Past Lives, film d’esordio della regista sudcoreana Celine Song, è un film semiautobiografico. Apprezzato dalla critica, ha ricevuto cinque candidature ai Golden Globe e due ai Premi Oscar. I protagonisti sono Na Young e Hae Sung, due giovani compagni di scuola di dodici anni (numero simbolicamente importante perché ogni dodici anni ci sarà un riavvicinamento). I due ragazzini sono inseparabili, teneramente legati ( i caratteri vengono subito tratteggiati: Na Young è competitiva e indipendente, mentre Hae Sung è dolce e paziente) e passano la maggior parte del tempo insieme mentre tornano a casa da scuola o giocano nei parchi della città di Seoul di cui la Song fa belle vedute con inquadrature angolate e ripide.

Ma a dodici anni i genitori di Na Young (Il cui padre è regista ) decidono di emigrare in Canada. Tutto il mondo di Na Young, che cambierà il suo nome in Nora Young, finisce in un battito ed è costretta a lasciare il suo amico, impreparato e ammutolito dal dispiacere.

Il film (diviso in tre parti con un intervallo temporale di dodici anni tra ogni evento che riavvicina i due protagonisti) è un piccolo ingranaggio mosso dalla bravura dei due attori principali Greta Jiehan Lee e Teo Yoo. Bravo anche John Magaro che interpreta Arthur, il marito di Nora. Una recitazione alla Actor’s Studio che si basa sulla spontaneità degli attori i cui sentimenti vengono rivelati più che da azioni eclatanti, da piccoli avvicinamenti, malcelati imbarazzi e pensosi silenzi. Persone reali alle prese con il disordine delle loro emozioni. Una recitazione intima e sensibile velata da un minimalismo orientale.

Il concetto di predestinazione che in coreano si dice in-yun viene spiegato ad Arthur da Nora e permea tutto il film e il rapporto con Sung. Il legame tra lei e Sung secondo la credenza coreana, proviene da anime che si “conoscono” da vite precedenti. Un concetto religioso buddista che muove come un vento leggero le vite delle persone, così come può accadere con uno sconosciuto con cui i nostri abiti vengano per un attimo delicatamente a contatto per strada.
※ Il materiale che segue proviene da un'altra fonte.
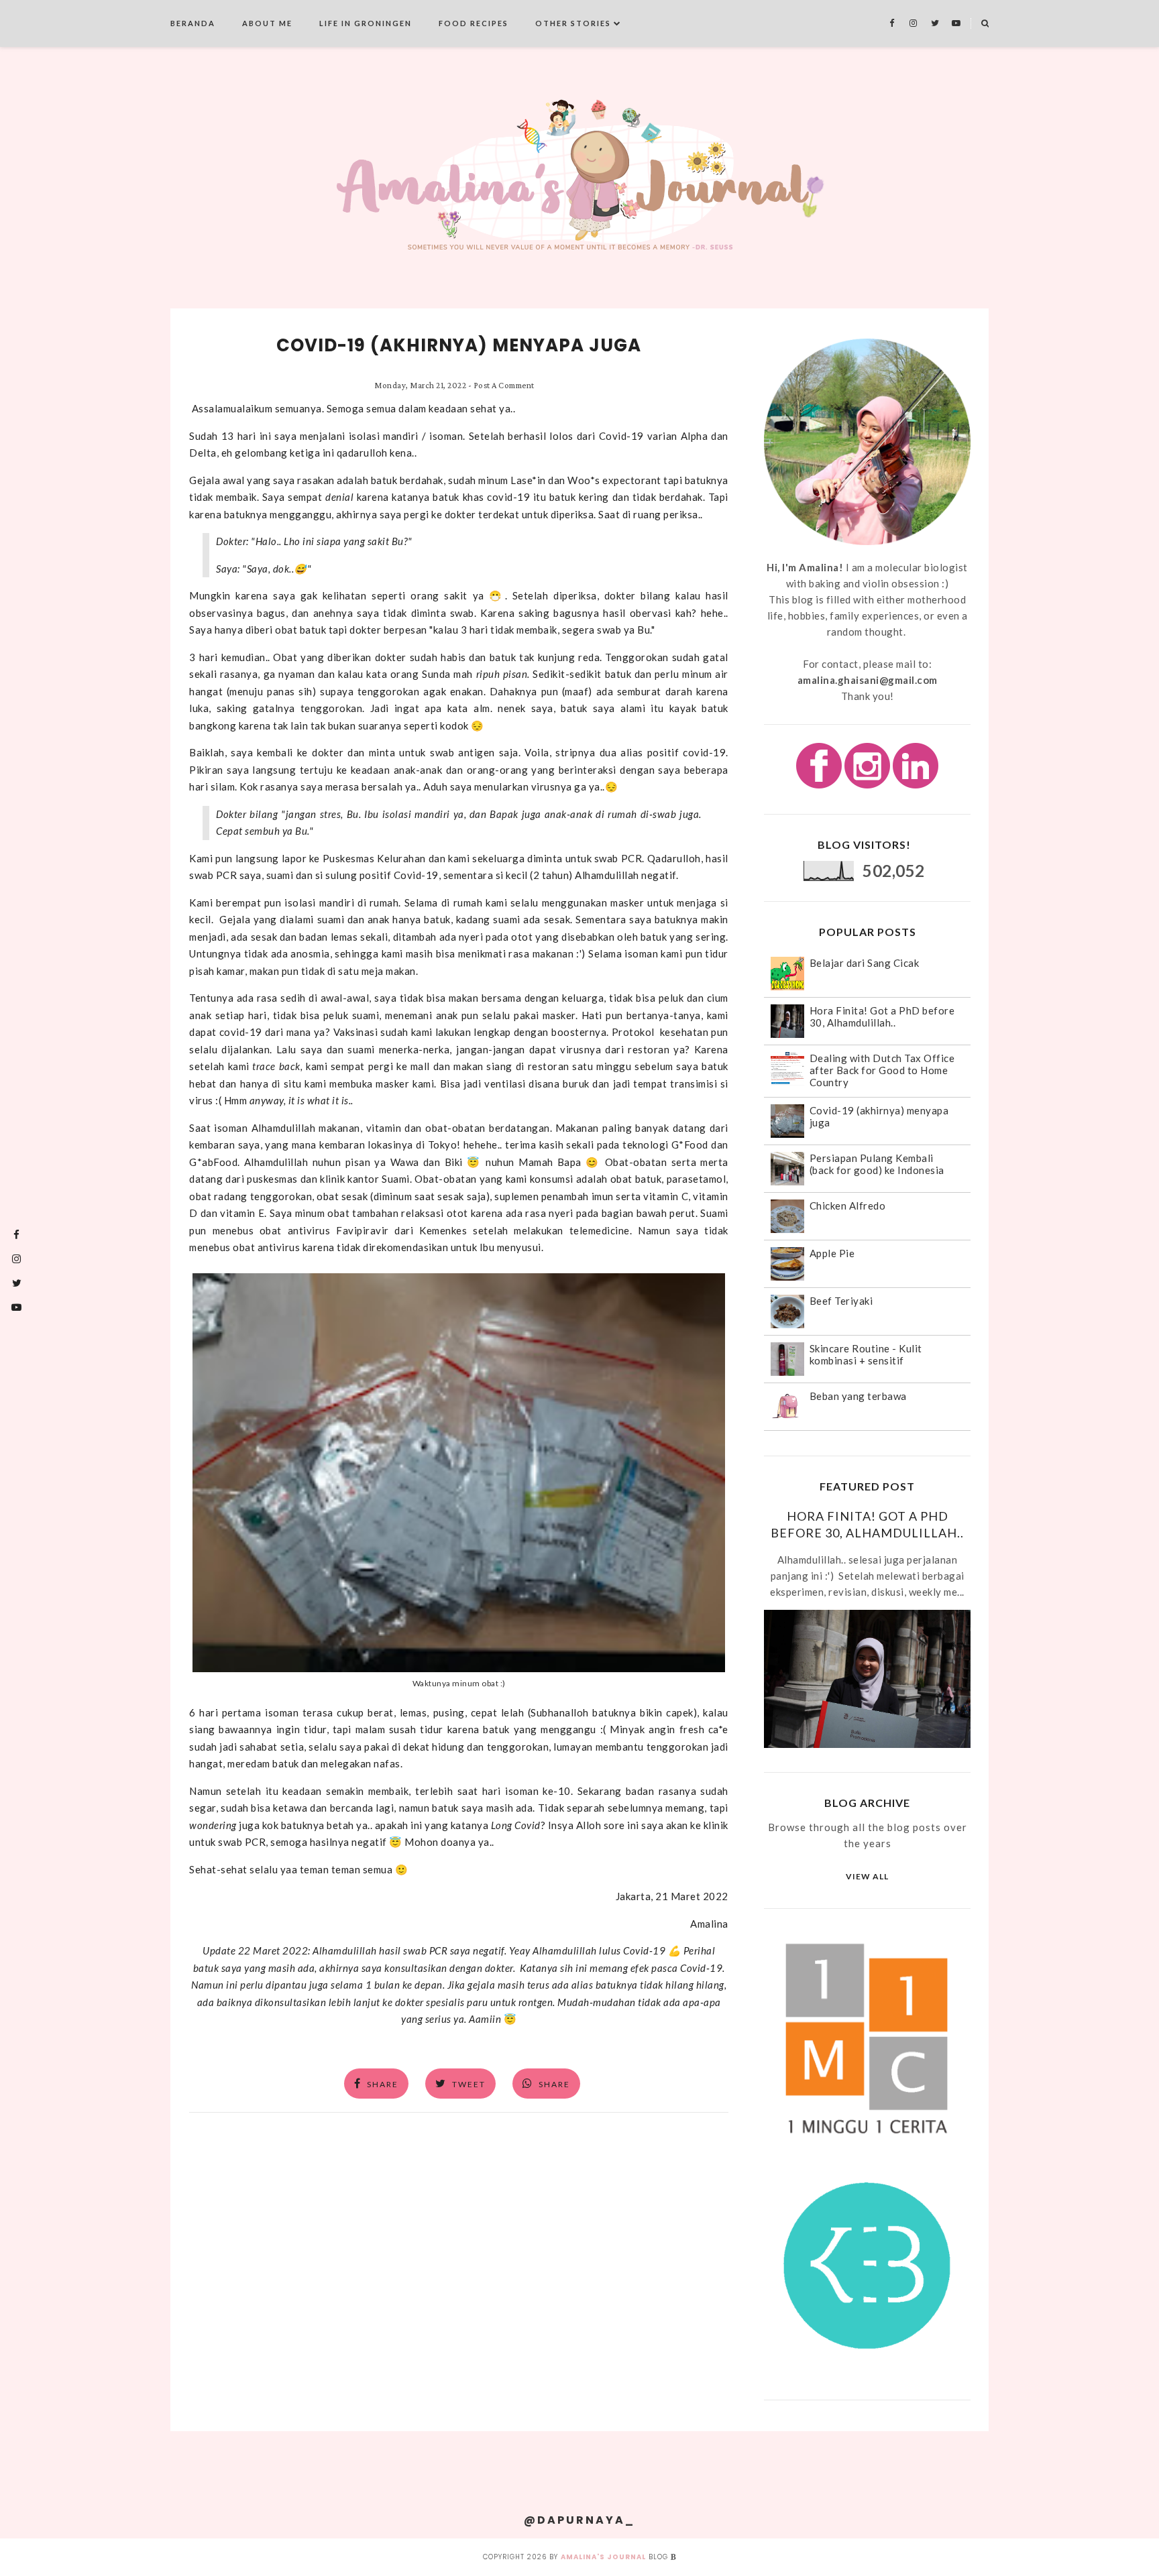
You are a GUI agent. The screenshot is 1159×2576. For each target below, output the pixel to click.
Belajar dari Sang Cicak (865, 963)
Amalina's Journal (603, 2557)
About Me (267, 23)
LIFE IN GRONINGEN (365, 23)
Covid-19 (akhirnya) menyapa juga (458, 345)
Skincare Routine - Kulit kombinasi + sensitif (866, 1354)
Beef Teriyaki (841, 1301)
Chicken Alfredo (848, 1205)
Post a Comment (504, 385)
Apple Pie (832, 1253)
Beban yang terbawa (858, 1396)
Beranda (192, 23)
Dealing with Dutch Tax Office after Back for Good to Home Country (882, 1070)
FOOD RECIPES (473, 23)
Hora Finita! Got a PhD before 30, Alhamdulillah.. (882, 1016)
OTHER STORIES (573, 23)
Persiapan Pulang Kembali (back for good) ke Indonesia (877, 1164)
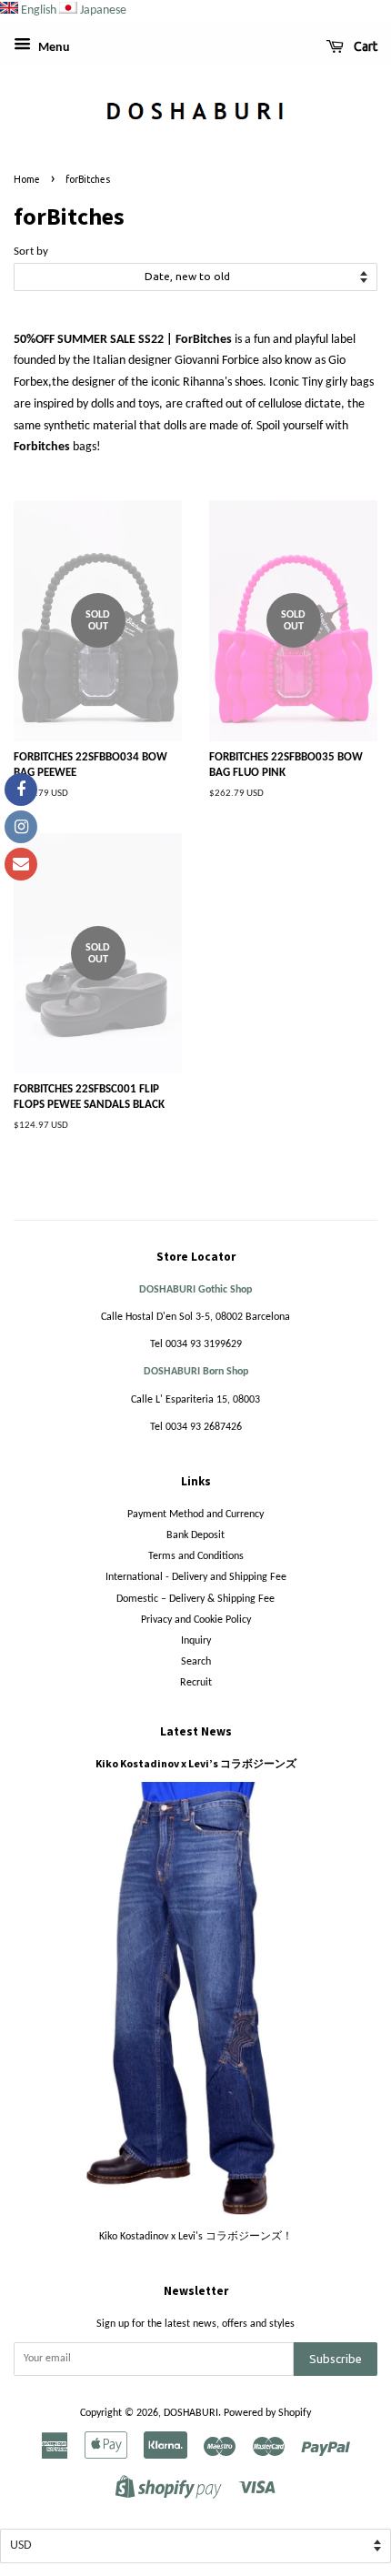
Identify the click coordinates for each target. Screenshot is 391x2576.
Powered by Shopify (267, 2413)
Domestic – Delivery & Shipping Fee (195, 1599)
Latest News (196, 1731)
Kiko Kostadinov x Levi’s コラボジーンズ (195, 1763)
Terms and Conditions (196, 1556)
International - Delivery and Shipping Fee (195, 1577)
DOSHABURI (191, 2413)
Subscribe (335, 2358)
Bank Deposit (195, 1535)
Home (27, 179)
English (38, 10)
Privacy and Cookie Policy (196, 1620)
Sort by (31, 252)
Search (196, 1661)
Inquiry (196, 1640)
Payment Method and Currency (195, 1514)
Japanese (103, 10)
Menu (52, 48)
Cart (364, 46)
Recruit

E’ qualcosa che non si cerca ma che accade. Quello può essere in-yun. E sicuramente è quello che lega i due giovani da oltre trent’anni.

Accanto a questo tema affascinante, strettamente connesso e non secondo in ordine d’importanza, c’è quello dell’esule, di chi è emigrato dal proprio paese d’origine, che riguarda Nora. La donna affronta un graduale distacco dalla propria cultura per cercare di costruirsi una nuova vita e identità in un luogo lontano sia geograficamente che culturalmente e che poi una volta assimilato crea un’inevitabile distanza con le proprie origini e le proprie radici. Riuscirà Nora a trovare il suo “posto “ definitivo sia nei percorsi del cuore che della vita reale e a tagliare l’ultimo cordone con quella piccola sconosciuta cui sia lei che Sung sono rimasti caparbiamente aggrappati? Dovrà per questo ascoltare senza paura il suo in-yun.

Un film delicato e sensibile che essendo autobiografico trasmette l’importanza che il soggetto ha per l’autrice, ma il tono minimalista e introspettivo assunto durante tutta la pellicola se da un lato ne rappresenta il pregio, ad esempio nel non cadere nello scontato di un possibile ménage a trois , dall’altro, con una sceneggiatura prevalentemente appoggiata alla recitazione e alla sensibilità degli attori, rischia di perdere talvolta un po’ di energia e pathos.

Un esordio interessante di un’autrice che ripercorrendo il proprio passato, con questo film ha trovato il suo obiettivo, diventare filmmaker ritagliandosi il proprio posto nel mondo.